§ **YOUR TASK**
Can you rewrite the lines between the one holding "Report 泪痣井's reply via 举报" and the one holding "tap(456, 1006)", inclusive, changing "Image resolution" to "Display dimensions" and leaving everything else as it is?

§ **EXERCISE INPUT**
┌──
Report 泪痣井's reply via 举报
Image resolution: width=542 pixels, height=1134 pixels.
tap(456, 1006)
└──
┌──
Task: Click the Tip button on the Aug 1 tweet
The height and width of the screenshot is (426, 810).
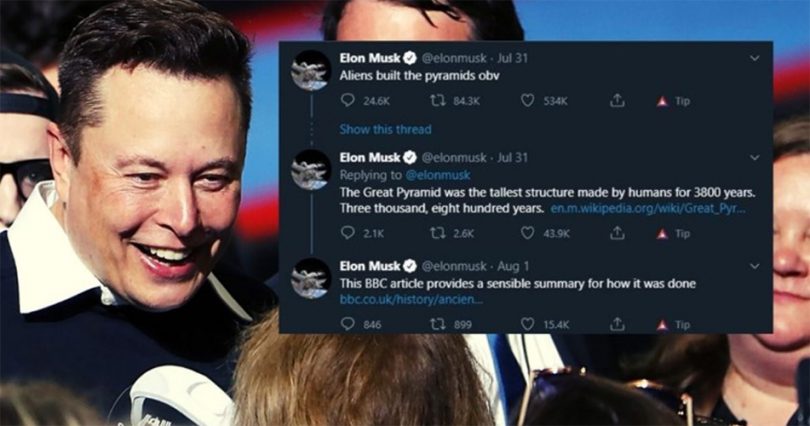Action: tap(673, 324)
└──
§ **THE OUTPUT**
Report 泪痣井's reply via 举报
Display dimensions: width=542 pixels, height=1134 pixels.
tap(456, 1006)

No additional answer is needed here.